YOUR COUSIN'S NEW BREWERY
Oh, let me guess, he makes a tropical IPA too, right? Tell him thanks, but no thanks; Atlanta has lots of those now, and let’s be real, none of them are as good as that one made in Athens. Also, is that a beard hair in my saison, son?! Sheesh; y’all are going to make us go back to drinking pilsner.
It’s the elephant in the room, except that it’s actually out of the room and has slowly made its way onto the highway, blocking every expressway within city limits. Also, you can’t be nice in Atlanta traffic; people will straight-up bully you for letting someone else over. Then there’s the matter of what to do once you finally reach your destination....

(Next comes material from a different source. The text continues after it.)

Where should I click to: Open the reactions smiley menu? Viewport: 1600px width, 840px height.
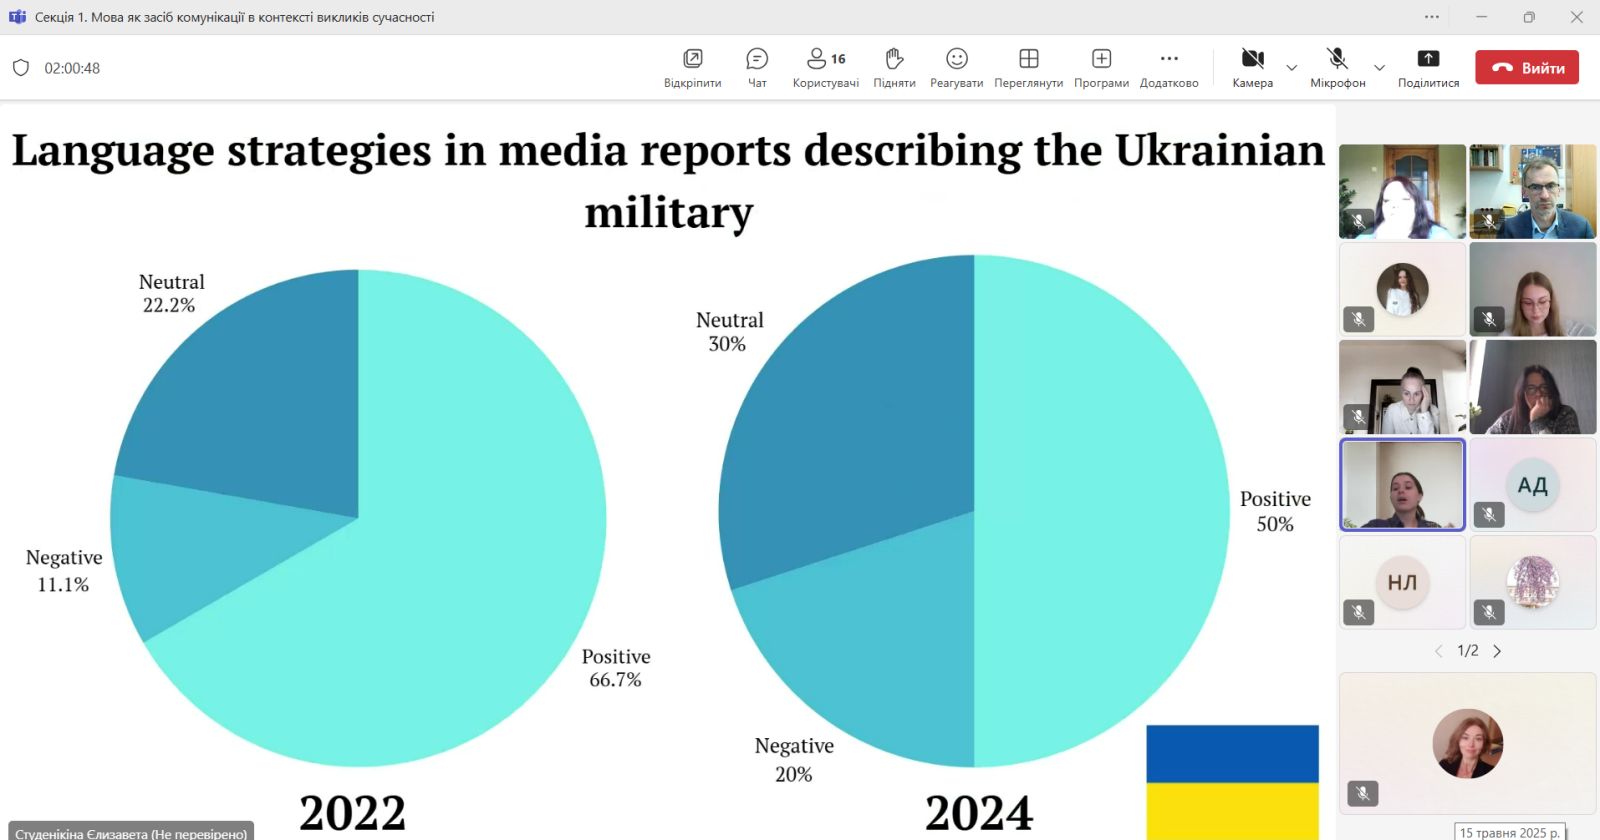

The good news is that ParkAtlanta is gone, but whether you’re pulling up downtown, at Lenox Square, by the BeltLine, near a sports stadium, or even in front of your own house, cars are a problem wherever they are in Atlanta, moving or not (usually not). And seriously, everybody had to hustle at some point, so nobody wants to hate on valets, but dude, this is my car. No, I don’t know you; no, you can’t drive it into a space for me. MARTA train stations are filling up faster every week, and places that do offer plenty of parking also charge plenty of coin. If the elected officials of this fair city really want to get voted back in, they should offer free curb parking, like, twice a year for a week. Infinite incumbency, I’m trying to tell you.